This organism stains positive on Gram stain due to thick peptidoglycan layer which absorbs crystal violet.
This bacteria has spherical shape.
Characteristically, Staph aureus is catalase-positive, meaning it produces the enzyme catalase. This enzyme allows the bacterium to convert hydrogen peroxide to water and oxygen. This characteristic is helpful in distinguishing staphylococci from catalase- negative streptococci and enterococci.
Staph aureus can also be differentiated from other Staphylococcal organisms, like Staph epidermidis and Staph saprophyticus, because it is coagulase-positive. The enzyme coagulase is thought to play a role in clotting plasma and coating the bacterial cell, which may prevent phagocytosis.
This organism is beta-hemolytic, which results in a complete lysis of red blood cells in the blood culture media.

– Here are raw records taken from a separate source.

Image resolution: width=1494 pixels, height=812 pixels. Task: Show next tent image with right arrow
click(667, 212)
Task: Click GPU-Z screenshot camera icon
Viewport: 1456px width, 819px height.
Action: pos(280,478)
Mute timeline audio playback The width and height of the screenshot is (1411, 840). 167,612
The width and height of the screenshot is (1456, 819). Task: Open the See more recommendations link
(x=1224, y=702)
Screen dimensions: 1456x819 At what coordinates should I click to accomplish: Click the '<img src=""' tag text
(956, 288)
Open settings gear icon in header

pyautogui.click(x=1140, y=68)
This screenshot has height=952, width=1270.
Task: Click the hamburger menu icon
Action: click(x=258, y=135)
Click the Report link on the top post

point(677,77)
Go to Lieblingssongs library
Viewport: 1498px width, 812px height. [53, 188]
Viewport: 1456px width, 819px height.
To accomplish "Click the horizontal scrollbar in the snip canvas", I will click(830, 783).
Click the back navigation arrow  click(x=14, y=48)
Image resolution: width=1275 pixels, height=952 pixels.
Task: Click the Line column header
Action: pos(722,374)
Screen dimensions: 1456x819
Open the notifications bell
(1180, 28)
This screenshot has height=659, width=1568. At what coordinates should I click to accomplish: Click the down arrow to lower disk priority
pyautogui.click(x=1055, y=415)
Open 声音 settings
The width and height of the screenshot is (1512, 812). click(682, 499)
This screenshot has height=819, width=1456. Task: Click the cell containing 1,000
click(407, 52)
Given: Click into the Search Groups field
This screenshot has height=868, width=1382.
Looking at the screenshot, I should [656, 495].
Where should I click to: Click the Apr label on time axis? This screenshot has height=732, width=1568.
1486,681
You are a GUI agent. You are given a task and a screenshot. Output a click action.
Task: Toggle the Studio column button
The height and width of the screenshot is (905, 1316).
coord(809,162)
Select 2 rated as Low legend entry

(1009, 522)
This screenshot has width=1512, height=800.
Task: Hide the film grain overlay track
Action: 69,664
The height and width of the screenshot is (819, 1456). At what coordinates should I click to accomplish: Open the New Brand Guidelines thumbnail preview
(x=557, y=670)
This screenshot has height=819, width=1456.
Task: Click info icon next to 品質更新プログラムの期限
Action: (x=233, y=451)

This bacteria contains protein A, which is a structure anchored to the peptidoglycan cell wall. Protein A is an IgG binding protein that binds to the Fc region of the antibody and plays a role in inhibiting phagocytosis.
Protein A is an IgG binding protein that binds to the Fc region of the antibody, and plays a role in inhibiting phagocytosis.
Methicillin-resistant Staph aureus (MRSA) is strain of Staph aureus that has become resistant to most antibiotics. These strains are often found in hospitals, but are becoming more and more prevalent in community-acquired infections.
The mechanism of resistance in MRSA is altered penicillin binding proteins (PBPs). Because of the altered structure, many classes of antibiotics are unable to bind to the bacterium to kill the pathogen.